V. interesting article here

http://www.john-daly.com/history.htm

which once again suggests that it was Maggie (with her BSc degree in chemistry) who revived the idea of global warming in the 1980s, as a ploy to reduce the power of the coal industry (who didn't vote Tory).

The BBC is simply continuing to promote a Tory inspired idea?

Posted on 5 February 2010 13:31 by I'm Not Airbrushed

We don't need to totally dismantle the BBC, just to radically restrict what it does.Radio 3 and 4 and BBC1 plus the overseas service would be fine. The rest can be done by commercial services if they think it worthwhile.

Posted on 5 February 2010 18:28 by eddyh

Mr Carswell,

Please, another bill:

"The BBC television license fee is abolished."

That's it. It is a matter for the BBC how they persuade all the current license fee payers to continue to pay. I suggest a voluntary subscription.

But it really isn't the government's affair.

Posted on 5 February 2010 21:29 by APL

I've just returned from a 2 week holiday in the USA.
Whilst not defending the general standing of US television, the variety of views aired on political matters is astonishing.
Such views as expressed on this blog and its comments are part of main stream media over there.
I feel saddened to flick through the left-liberal conformity of our TV news.

Posted on 6 February 2010 00:49 by Stephen

WHY oh WHY don't we all wake up to the real shallenge that is behind so many of our problems today: Climate Change, Poverty, Famine, Social Breakdown etc.

OVER POPULATION!

Who is brave enough to voice this?

Posted on 6 February 2010 08:12 by Eric of Walton

Thomas Malthus: "OVER POPULATION ... Who is brave enough to voice this?"

Nobody would, the end of the world has been foretold many times, fortunately it hasn't arrived ... yet.

In any case, we in the west have done our bit to address 'OVERPOPULATION', in the UK through the good offices of the 1967 Abortion act. We in this country, jointly and severely, have aborted 6,000,000 unborn children since 1967.

That is just the UK, I have no idea what the tally for the rest of Europe and the US may be.

But you can see why Politicians should not be permitted to manage society. In 1967 it was thought a good idea to permit abortion on demand, since then the rate of abortion has increased each and every year.

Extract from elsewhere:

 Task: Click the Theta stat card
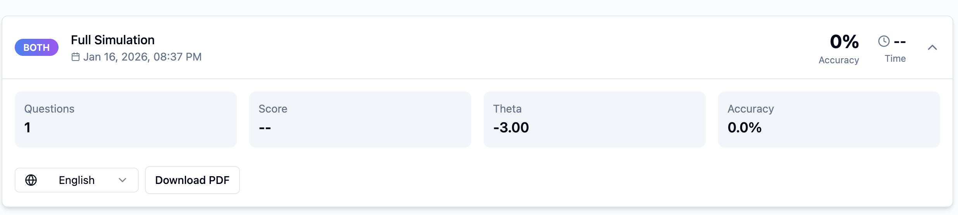[594, 119]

in 2007, the politicians decide that we have insufficient population and recruit foreign labour to supplement our shortfall. Wouldn't it have been better to have left well alone in the first place?

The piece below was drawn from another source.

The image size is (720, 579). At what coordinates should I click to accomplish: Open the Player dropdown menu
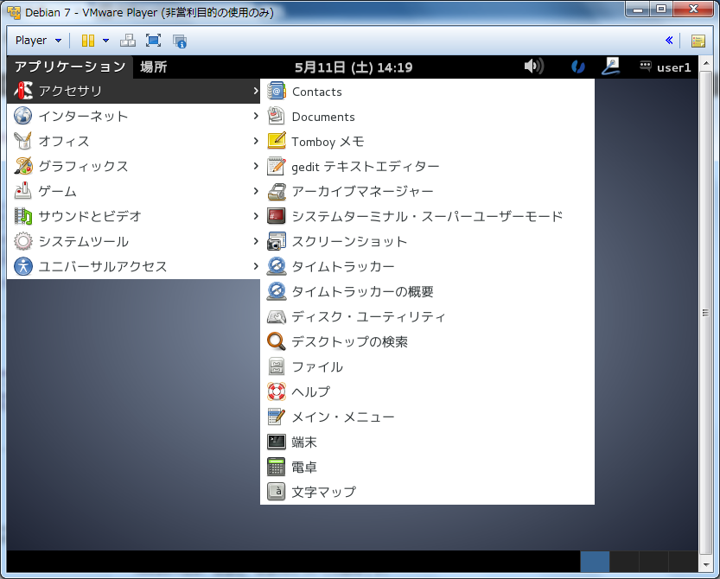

Oh! and our 'Demographic time bomb' so loved of the chattering classes and the 'Meja' that is a direct result of the '67 act.

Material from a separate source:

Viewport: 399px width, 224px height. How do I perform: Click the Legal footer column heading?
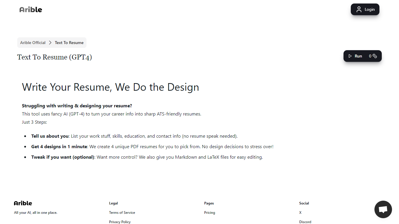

Posted on 7 February 2010 10:35 by APL

Please see what Bill Gates & wealth friends discussed;
http://www.timesonline.co.uk/tol/news/world/us_and_americas/article6350303.ece

Optimum Population Trust chairman Roger Martin says that 95% of the poorest countries have identified rapid population growth as a significant factor inhibiting their development and keeping their people poor. See
http://www.optimumpopulation.org/

Posted on 8 February 2010 08:36 by Eric of Walton

Roger Martin: "... that 95% of the poorest countries have identified rapid population growth as a significant factor inhibiting their development"

APL says: " for 100% of the poorest countries a significant factor contributing to their poverty is graft and corruption in their ruling class."